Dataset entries
§ §

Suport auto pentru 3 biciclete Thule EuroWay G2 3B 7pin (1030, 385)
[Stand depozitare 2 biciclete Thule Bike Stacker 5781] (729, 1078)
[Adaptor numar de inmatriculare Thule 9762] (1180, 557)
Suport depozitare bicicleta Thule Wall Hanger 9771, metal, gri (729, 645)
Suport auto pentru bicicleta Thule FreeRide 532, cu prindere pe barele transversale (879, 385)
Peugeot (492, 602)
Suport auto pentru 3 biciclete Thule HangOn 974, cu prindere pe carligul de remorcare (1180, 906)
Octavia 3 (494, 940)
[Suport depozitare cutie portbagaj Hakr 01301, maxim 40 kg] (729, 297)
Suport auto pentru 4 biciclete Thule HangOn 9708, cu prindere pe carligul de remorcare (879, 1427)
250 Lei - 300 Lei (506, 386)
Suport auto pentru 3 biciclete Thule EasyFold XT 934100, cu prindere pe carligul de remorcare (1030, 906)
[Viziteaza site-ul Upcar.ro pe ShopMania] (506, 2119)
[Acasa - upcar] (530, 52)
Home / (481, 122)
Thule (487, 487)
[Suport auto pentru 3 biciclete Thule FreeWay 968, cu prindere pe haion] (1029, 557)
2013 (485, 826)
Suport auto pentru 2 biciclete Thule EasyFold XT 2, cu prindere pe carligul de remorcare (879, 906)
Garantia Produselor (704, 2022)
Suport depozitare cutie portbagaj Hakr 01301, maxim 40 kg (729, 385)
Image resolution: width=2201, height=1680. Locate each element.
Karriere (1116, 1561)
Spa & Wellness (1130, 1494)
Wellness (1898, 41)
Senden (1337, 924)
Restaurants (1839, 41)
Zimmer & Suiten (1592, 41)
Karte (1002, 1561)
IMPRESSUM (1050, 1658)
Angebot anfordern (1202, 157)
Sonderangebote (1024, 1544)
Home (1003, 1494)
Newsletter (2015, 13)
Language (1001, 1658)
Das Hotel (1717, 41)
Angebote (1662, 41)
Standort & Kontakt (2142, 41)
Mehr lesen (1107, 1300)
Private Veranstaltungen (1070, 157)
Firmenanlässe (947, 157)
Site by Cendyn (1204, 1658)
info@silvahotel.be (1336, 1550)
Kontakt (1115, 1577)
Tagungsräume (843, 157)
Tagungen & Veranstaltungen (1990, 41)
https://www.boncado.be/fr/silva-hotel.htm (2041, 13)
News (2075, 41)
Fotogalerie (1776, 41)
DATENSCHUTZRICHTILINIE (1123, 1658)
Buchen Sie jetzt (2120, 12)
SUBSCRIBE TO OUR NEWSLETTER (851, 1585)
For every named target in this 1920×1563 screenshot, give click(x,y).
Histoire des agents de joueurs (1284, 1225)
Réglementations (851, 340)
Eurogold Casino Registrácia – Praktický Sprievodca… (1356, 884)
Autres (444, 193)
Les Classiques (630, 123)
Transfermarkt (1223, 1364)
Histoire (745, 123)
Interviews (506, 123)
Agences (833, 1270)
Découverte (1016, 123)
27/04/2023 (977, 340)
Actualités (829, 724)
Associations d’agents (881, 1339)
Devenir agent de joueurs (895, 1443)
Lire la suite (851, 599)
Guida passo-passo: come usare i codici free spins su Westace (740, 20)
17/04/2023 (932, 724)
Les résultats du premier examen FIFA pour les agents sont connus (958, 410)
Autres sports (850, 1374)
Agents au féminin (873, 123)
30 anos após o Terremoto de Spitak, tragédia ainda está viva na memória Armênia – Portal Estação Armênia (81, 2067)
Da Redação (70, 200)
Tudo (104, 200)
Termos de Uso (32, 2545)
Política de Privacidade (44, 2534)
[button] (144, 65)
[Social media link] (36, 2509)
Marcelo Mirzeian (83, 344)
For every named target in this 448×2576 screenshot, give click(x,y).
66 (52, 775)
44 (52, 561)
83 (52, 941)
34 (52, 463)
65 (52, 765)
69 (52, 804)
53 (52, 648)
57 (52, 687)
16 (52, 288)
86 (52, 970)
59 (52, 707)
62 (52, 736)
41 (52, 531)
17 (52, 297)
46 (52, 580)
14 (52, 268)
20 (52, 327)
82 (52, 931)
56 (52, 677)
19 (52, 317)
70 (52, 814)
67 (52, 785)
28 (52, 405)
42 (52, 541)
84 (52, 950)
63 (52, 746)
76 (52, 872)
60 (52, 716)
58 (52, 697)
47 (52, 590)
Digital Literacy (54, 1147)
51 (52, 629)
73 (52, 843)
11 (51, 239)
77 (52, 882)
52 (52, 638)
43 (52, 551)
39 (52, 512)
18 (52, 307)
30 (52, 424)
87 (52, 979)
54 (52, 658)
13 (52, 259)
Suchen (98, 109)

§ §

Update the items above by changing every "Suport auto" to "Portbagaj auto" and leaving everything else as it is.

Answer to this task
Portbagaj auto pentru 3 biciclete Thule EuroWay G2 3B 7pin (1030, 385)
[Stand depozitare 2 biciclete Thule Bike Stacker 5781] (729, 1078)
[Adaptor numar de inmatriculare Thule 9762] (1180, 557)
Suport depozitare bicicleta Thule Wall Hanger 9771, metal, gri (729, 645)
Portbagaj auto pentru bicicleta Thule FreeRide 532, cu prindere pe barele transversale (879, 385)
Peugeot (492, 602)
Portbagaj auto pentru 3 biciclete Thule HangOn 974, cu prindere pe carligul de remorcare (1180, 906)
Octavia 3 (494, 940)
[Suport depozitare cutie portbagaj Hakr 01301, maxim 40 kg] (729, 297)
Portbagaj auto pentru 4 biciclete Thule HangOn 9708, cu prindere pe carligul de remorcare (879, 1427)
250 Lei - 300 Lei (506, 386)
Portbagaj auto pentru 3 biciclete Thule EasyFold XT 934100, cu prindere pe carligul de remorcare (1030, 906)
[Viziteaza site-ul Upcar.ro pe ShopMania] (506, 2119)
[Acasa - upcar] (530, 52)
Home / (481, 122)
Thule (487, 487)
[Portbagaj auto pentru 3 biciclete Thule FreeWay 968, cu prindere pe haion] (1029, 557)
2013 (485, 826)
Portbagaj auto pentru 2 biciclete Thule EasyFold XT 2, cu prindere pe carligul de remorcare (879, 906)
Garantia Produselor (704, 2022)
Suport depozitare cutie portbagaj Hakr 01301, maxim 40 kg (729, 385)
Image resolution: width=2201, height=1680. Locate each element.
Karriere (1116, 1561)
Spa & Wellness (1130, 1494)
Wellness (1898, 41)
Senden (1337, 924)
Restaurants (1839, 41)
Zimmer & Suiten (1592, 41)
Karte (1002, 1561)
IMPRESSUM (1050, 1658)
Angebot anfordern (1202, 157)
Sonderangebote (1024, 1544)
Home (1003, 1494)
Newsletter (2015, 13)
Language (1001, 1658)
Das Hotel (1717, 41)
Angebote (1662, 41)
Standort & Kontakt (2142, 41)
Mehr lesen (1107, 1300)
Private Veranstaltungen (1070, 157)
Firmenanlässe (947, 157)
Site by Cendyn (1204, 1658)
info@silvahotel.be (1336, 1550)
Kontakt (1115, 1577)
Tagungsräume (843, 157)
Tagungen & Veranstaltungen (1990, 41)
https://www.boncado.be/fr/silva-hotel.htm (2041, 13)
News (2075, 41)
Fotogalerie (1776, 41)
DATENSCHUTZRICHTILINIE (1123, 1658)
Buchen Sie jetzt (2120, 12)
SUBSCRIBE TO OUR NEWSLETTER (851, 1585)
For every named target in this 1920×1563 screenshot, give click(x,y).
Histoire des agents de joueurs (1284, 1225)
Réglementations (851, 340)
Eurogold Casino Registrácia – Praktický Sprievodca… (1356, 884)
Autres (444, 193)
Les Classiques (630, 123)
Transfermarkt (1223, 1364)
Histoire (745, 123)
Interviews (506, 123)
Agences (833, 1270)
Découverte (1016, 123)
27/04/2023 (977, 340)
Actualités (829, 724)
Associations d’agents (881, 1339)
Devenir agent de joueurs (895, 1443)
Lire la suite (851, 599)
Guida passo-passo: come usare i codici free spins su Westace (740, 20)
17/04/2023 (932, 724)
Les résultats du premier examen FIFA pour les agents sont connus (958, 410)
Autres sports (850, 1374)
Agents au féminin (873, 123)
30 anos após o Terremoto de Spitak, tragédia ainda está viva na memória Armênia – Portal Estação Armênia (81, 2067)
Da Redação (70, 200)
Tudo (104, 200)
Termos de Uso (32, 2545)
Política de Privacidade (44, 2534)
[button] (144, 65)
[Social media link] (36, 2509)
Marcelo Mirzeian (83, 344)
For every named target in this 448×2576 screenshot, give click(x,y).
66 (52, 775)
44 (52, 561)
83 (52, 941)
34 (52, 463)
65 (52, 765)
69 (52, 804)
53 (52, 648)
57 (52, 687)
16 (52, 288)
86 (52, 970)
59 (52, 707)
62 (52, 736)
41 (52, 531)
17 (52, 297)
46 (52, 580)
14 (52, 268)
20 (52, 327)
82 (52, 931)
56 (52, 677)
19 (52, 317)
70 (52, 814)
67 (52, 785)
28 (52, 405)
42 (52, 541)
84 (52, 950)
63 (52, 746)
76 (52, 872)
60 (52, 716)
58 (52, 697)
47 (52, 590)
Digital Literacy (54, 1147)
51 (52, 629)
73 (52, 843)
11 (51, 239)
77 (52, 882)
52 (52, 638)
43 (52, 551)
39 (52, 512)
18 (52, 307)
30 (52, 424)
87 (52, 979)
54 (52, 658)
13 (52, 259)
Suchen (98, 109)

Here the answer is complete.